One of these countries at the moment is the Central African Republic. We are seeing an influx of refugees from the Central African Republic fleeing violence into Democratic Republic of Congo, where there is nothing for them. They are in a very isolated area. These sort of disasters, even if they are reported, don't necessarily interest donors and the public.
A major earthquake or a tsunami will hit the headlines immediately and raise the interest of donors and the public alike. Other major disasters - take the example of food insecurity, which is a complex disaster. It doesn't have a sudden onset. There are many reasons - structural and geographical - why there is a drought and food insecurity, but they don't attract media and public attention in the same way as sudden disasters.
How is it that the media gave heavy coverage to Hurricane Sandy's devastation in the US last October, which killed 130 people, but virtually ignored a thunderstorm in the Philippines that killed more than 1,000 people two months later?
The media presents stories that are interesting to people. A lot of people want to know what's happening to New York City when Hurricane Sandy threatens the city. So that's where the attention was turned. People are less interested to know that at the same time, Sandy had hit the Caribbean - Haiti, Cuba, Jamaica were all quite badly hit. There were a number of casualties in those countries as well, but they didn't make headlines. And I think the fact the Philippines is hit by several cyclones and storms a year, the fact that the media do not cover this all the time - you get used to the disasters.
You are trying to raise awareness for these silent disasters and the many people who suffer from them. For instance, in Uganda people have been fighting Ebola, one of the most lethal viruses for which there's no cure.
When responding to Ebola the speed of action [is vital]; We can't sit around for two or three weeks looking for funding. It is very important that immediate action is taken where there is an outbreak, to stop its spreading and to treat the people who are affected, but also to raise awareness of how the disease spreads.
The outbreak in Uganda was contained. At the moment, we are carrying out an evaluation. One of the things we are looking at is how we can protect the volunteers who put themselves in danger to respond in the case of an outbreak of highly contagious diseases. One of the outcomes of the evaluation will be guidelines to other national societies in Africa who respond to outbreaks of diseases like Ebola or Marburg disease, which is similar, so that they will have the necessary systems in place for protecting volunteers.
What determines which of the few disasters the public will learn of?
It can be the scale of the disaster, but it can also be its sudden-onset nature. Media and the public tend to hear about earthquakes, very widespread floods or hurricanes and cyclones. They are spectacular, they are sudden onset, they have a big impact. And these are the ones that do get picked up. [It's the same with] the cyclone at the moment in Madagascar: The latest figures we have are that about 22,000 people are affected and 13 people dead. But we have not heard a lot about that cyclone in the European media.

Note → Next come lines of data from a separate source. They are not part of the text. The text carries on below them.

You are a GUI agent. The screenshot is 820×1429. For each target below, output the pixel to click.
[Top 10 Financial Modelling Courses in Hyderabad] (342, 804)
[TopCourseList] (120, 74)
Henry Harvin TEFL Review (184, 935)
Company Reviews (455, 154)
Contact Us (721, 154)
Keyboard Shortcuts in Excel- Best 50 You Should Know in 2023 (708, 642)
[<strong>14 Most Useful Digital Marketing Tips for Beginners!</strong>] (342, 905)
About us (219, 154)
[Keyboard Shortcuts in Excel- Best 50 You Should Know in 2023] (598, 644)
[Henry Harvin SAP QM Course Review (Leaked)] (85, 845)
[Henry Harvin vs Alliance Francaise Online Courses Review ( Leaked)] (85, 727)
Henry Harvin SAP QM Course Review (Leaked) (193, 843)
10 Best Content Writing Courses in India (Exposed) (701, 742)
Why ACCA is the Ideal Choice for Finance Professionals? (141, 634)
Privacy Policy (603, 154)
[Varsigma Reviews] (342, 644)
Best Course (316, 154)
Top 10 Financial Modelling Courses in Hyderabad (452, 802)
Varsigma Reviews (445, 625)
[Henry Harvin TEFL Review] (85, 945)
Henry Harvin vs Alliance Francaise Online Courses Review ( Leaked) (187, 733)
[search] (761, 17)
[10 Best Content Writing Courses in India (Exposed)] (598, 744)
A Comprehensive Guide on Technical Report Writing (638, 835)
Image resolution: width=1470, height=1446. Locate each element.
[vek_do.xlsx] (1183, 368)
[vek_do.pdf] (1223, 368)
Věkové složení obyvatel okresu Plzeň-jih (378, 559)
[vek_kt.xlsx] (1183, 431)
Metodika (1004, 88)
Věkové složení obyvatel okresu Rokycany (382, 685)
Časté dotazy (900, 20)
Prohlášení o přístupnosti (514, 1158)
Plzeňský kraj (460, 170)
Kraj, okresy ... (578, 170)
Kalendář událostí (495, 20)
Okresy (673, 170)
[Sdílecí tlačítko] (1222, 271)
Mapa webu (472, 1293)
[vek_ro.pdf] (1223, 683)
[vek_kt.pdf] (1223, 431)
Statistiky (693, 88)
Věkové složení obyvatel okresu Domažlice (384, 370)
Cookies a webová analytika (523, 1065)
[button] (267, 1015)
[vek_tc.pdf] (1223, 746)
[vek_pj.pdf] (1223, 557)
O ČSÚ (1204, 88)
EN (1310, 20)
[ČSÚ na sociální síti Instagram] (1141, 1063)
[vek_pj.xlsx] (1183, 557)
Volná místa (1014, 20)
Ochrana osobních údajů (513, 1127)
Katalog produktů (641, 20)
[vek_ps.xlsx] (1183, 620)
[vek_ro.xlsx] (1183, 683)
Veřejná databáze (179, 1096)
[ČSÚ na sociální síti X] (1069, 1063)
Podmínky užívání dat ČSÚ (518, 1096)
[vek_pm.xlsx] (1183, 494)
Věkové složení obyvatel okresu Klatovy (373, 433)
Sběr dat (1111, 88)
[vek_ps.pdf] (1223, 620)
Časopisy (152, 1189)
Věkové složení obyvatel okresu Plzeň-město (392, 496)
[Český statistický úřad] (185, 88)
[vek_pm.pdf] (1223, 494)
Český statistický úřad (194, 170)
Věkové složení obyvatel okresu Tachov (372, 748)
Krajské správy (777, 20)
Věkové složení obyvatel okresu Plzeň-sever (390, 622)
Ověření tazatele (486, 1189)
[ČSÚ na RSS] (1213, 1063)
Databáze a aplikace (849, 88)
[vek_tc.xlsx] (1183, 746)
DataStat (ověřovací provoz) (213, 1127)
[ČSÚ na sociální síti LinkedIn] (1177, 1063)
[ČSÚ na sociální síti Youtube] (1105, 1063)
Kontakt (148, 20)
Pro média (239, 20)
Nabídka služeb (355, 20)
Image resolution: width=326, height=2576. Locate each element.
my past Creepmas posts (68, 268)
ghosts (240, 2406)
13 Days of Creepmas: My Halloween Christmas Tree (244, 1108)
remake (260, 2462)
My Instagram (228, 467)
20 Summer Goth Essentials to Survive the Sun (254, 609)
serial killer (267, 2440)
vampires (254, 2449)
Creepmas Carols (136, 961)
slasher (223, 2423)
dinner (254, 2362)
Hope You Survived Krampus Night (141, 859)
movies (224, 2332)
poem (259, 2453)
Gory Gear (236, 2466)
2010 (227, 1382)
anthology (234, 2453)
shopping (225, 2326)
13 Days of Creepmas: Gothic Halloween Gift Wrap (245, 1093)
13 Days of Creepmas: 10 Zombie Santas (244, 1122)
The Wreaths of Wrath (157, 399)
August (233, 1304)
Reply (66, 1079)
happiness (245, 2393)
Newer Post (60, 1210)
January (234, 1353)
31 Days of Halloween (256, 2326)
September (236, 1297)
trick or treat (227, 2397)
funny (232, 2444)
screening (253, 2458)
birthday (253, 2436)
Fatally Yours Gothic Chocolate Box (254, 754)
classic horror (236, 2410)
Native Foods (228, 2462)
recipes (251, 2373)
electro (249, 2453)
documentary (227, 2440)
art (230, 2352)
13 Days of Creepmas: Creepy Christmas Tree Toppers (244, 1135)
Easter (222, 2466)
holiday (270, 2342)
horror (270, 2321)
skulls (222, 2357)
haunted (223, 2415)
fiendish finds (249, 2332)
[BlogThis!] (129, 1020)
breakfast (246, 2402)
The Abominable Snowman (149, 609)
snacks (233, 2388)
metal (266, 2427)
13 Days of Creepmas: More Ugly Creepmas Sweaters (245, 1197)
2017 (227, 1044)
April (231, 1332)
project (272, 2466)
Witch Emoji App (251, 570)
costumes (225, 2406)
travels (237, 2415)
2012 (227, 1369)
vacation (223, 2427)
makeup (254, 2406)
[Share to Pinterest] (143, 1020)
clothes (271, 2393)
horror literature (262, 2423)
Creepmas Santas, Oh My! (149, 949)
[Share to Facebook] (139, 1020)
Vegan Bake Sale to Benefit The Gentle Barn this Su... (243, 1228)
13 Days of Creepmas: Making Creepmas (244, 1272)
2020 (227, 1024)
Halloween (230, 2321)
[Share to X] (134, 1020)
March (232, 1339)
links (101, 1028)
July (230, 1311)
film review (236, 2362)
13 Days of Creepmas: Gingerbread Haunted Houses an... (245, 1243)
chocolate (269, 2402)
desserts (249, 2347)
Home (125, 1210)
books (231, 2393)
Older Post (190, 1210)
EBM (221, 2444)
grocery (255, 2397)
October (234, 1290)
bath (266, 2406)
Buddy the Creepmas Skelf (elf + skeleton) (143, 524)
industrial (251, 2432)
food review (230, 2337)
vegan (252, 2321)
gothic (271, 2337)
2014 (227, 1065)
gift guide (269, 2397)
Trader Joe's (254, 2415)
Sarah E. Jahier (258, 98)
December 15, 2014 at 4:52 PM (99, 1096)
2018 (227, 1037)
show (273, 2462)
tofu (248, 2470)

How does the Red Cross/Red Crescent draw attention to these forgotten topics?
We work with our partners, like the EU, to ensure that response is fast through their support to the Disaster Relief Emergency Fund. At the same time, we use our knowledge of these disasters, of these most disaster-prone and disaster-risk communities, to invest in preparedness and resilience building. And there they also partner with us. To reduce the effects of disaster it's very good to invest in reducing the risks. There are some very simple things we can do to ensure that floods and cyclones have less impact on the people who are affected by them.
It's two-fold: It's ensuring that we don't forget them, that we respond fast, but also that we use our knowledge of these disasters to build the capacity of the communities to respond themselves and to reduce their risks to these disasters.
Elizabeth Soulie manages the Disaster Relief Emergency Fund of the International Federation of Red Cross and Red Crescent societies.